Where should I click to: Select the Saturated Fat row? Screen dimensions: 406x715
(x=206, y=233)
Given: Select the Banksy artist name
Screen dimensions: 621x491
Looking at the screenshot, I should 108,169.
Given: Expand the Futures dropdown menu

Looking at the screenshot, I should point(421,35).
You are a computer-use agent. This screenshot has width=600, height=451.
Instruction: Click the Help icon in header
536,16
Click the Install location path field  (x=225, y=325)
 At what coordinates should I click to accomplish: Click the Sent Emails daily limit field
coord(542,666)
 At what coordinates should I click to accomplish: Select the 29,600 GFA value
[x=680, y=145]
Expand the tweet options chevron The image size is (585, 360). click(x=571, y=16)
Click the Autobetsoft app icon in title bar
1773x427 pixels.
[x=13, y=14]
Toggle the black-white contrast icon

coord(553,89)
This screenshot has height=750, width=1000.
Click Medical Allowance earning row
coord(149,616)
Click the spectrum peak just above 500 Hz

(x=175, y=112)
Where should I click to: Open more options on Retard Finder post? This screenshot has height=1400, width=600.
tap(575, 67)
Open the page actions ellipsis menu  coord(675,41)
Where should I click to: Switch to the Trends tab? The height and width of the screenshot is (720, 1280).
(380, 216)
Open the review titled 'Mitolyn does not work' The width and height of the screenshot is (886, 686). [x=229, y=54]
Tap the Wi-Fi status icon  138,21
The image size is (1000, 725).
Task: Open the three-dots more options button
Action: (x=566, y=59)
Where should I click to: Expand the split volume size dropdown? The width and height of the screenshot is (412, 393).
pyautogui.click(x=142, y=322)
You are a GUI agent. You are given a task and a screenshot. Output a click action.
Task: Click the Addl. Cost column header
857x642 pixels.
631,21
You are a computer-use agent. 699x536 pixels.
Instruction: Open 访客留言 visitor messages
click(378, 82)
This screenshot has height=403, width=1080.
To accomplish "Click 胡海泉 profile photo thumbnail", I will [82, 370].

*-*-*

Work to be completed:
The required output is every line from the one that holds "857x642 pixels." through the last line of the listing above, retyped exactly and with nothing else.

Answer section:
857x642 pixels.
631,21
You are a computer-use agent. 699x536 pixels.
Instruction: Open 访客留言 visitor messages
click(378, 82)
This screenshot has height=403, width=1080.
To accomplish "Click 胡海泉 profile photo thumbnail", I will [82, 370].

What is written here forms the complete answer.